One of the jurors who overturned Amanda Knox's murder conviction said Friday he was never convinced by the "conjecture" of the prosecution's case and that he believed the U.S. student and her co-defendant simply didn't kill her British roommate.

Mauro Chialli was one of eight jurors who on Monday ordered Knox and her ex-boyfriend Raffaele Sollecito freed after acquitting them of charges they sexually assaulted and murdered Meredith Kercher in 2007. Knox returned home to Seattle on Tuesday, and Sollecito to his home in southern Italy.

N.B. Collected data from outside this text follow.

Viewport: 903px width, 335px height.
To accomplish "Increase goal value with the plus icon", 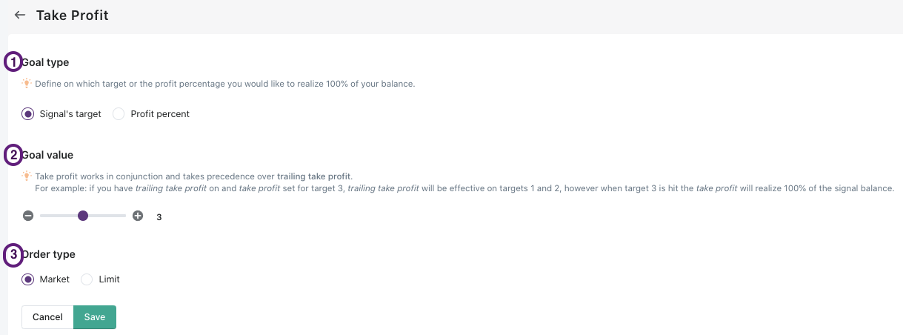I will 138,216.
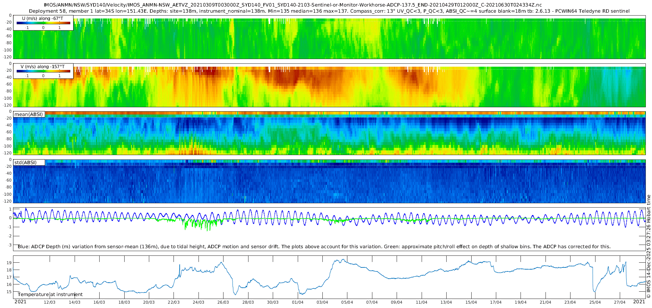Image resolution: width=652 pixels, height=308 pixels.
Task: Click the 'U (m/s) along -67°T' legend title
Action: coord(42,18)
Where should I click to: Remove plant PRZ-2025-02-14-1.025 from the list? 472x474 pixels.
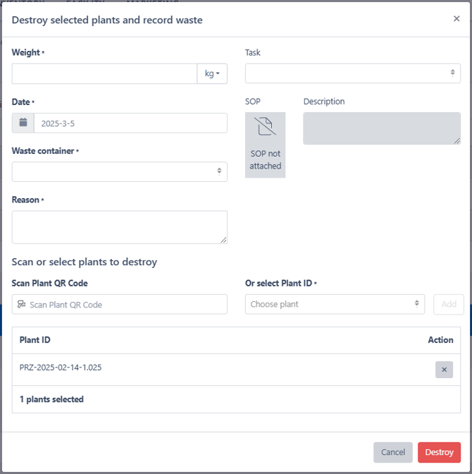tap(444, 370)
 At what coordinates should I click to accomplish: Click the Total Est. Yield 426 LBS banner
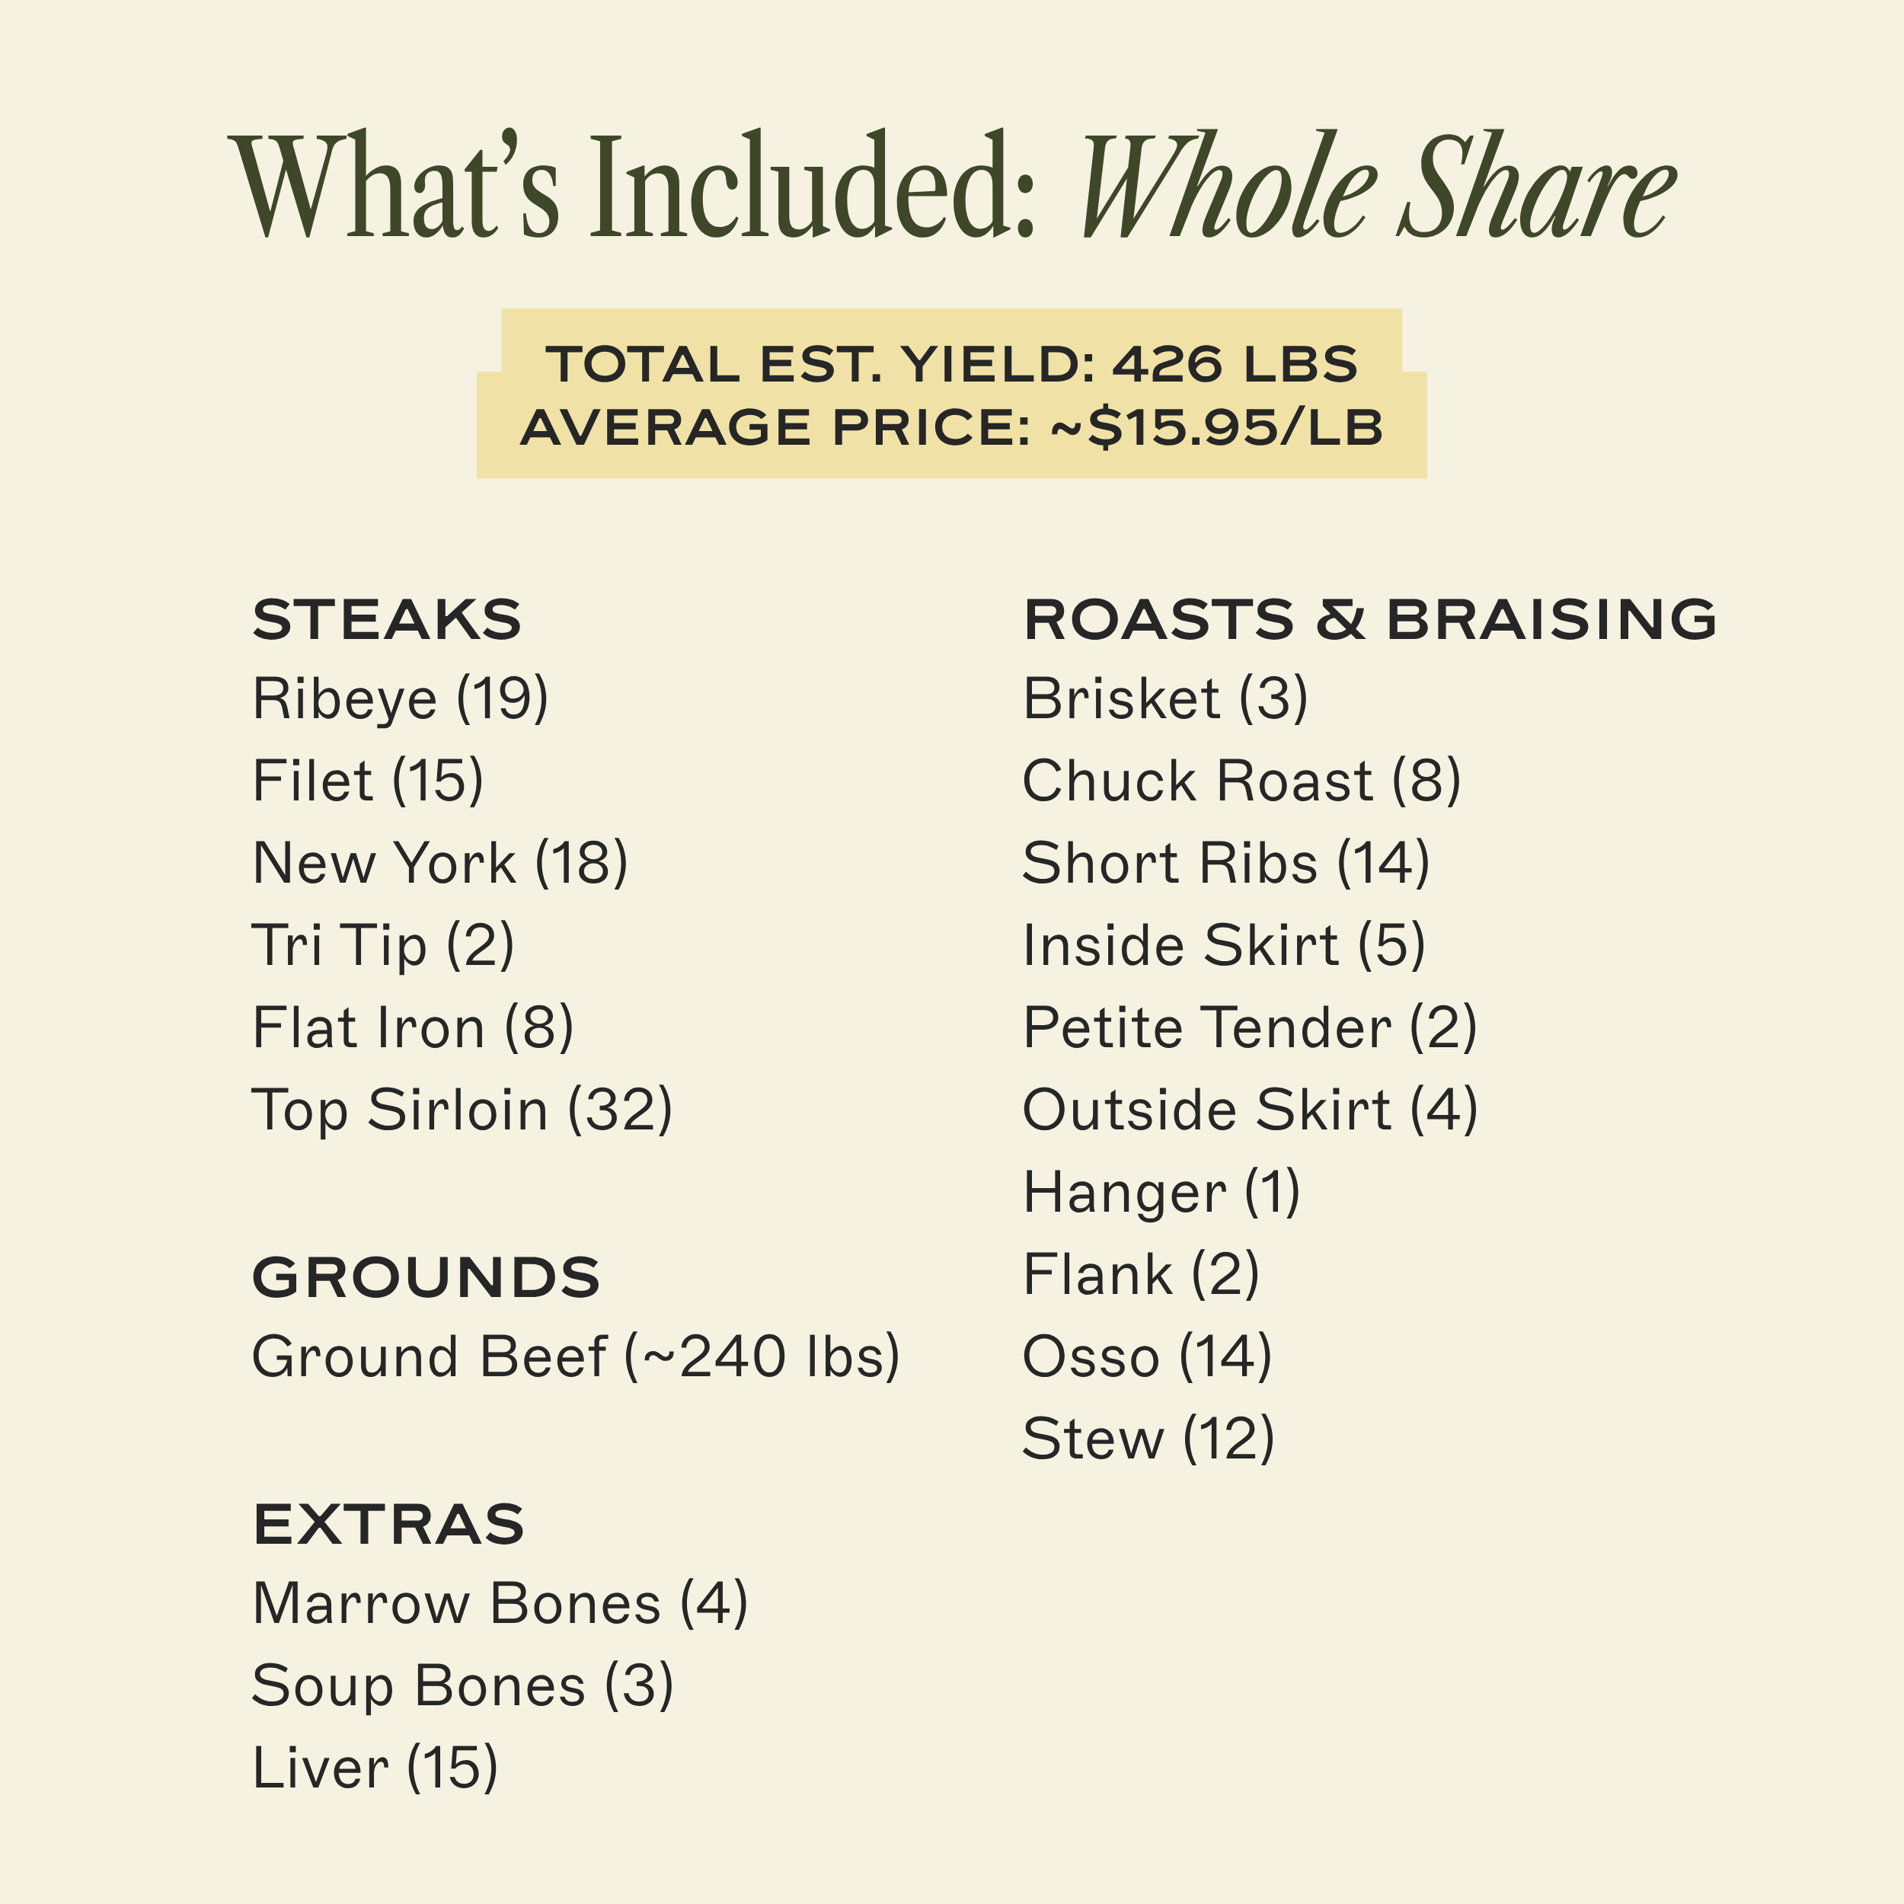click(952, 364)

In an interview Friday with Italy's state-run RAI television, Chialli said he had spent a lot of time during the 10-month appeals trial reading the faces of Knox and Sollecito and determined they were telling the truth in insisting on their innocence.

"I saw the faces of these two kids, and they couldn't bluff. They didn't bluff. My point of view is that these kids weren't guilty. They weren't there," he said.

Knox and Sollecito were arrested a few days after Kercher's body was discovered in a pool of blood on Nov. 2, 2007 in the apartment she shared with Knox in Perugia. They were convicted in 2009 and sentenced to 26 and 25 years respectively. A third defendant, Rudy Hermann Guede was also convicted and had his 16-year prison sentence upheld by Italy's highest court.

Following Monday's acquittals, Guede remains the only one in prison for the death. His lawyer has said he wants the case reopened, given that Italy's high court determined Guede didn't act alone.

Chialli said there were several elements of the prosecution's case that didn't convince him, primarily the lack of a motive and uncertainties about the precise time of Kercher's death.

"What didn't convice me was that in the end, it was an accusation based on so many conjectures," he said. "It could have been this way, it could have been another way."

Knox and Sollecito maintain they were at Sollecito's apartment the night of the killing, smoking hashish, watching a film and having sex.

Earlier in the week, the Italian judge who presided over the appeal, Judge Claudio Pratillo Hellmann, said the two were cleared of murder based on the evidence but that the real truth could be different.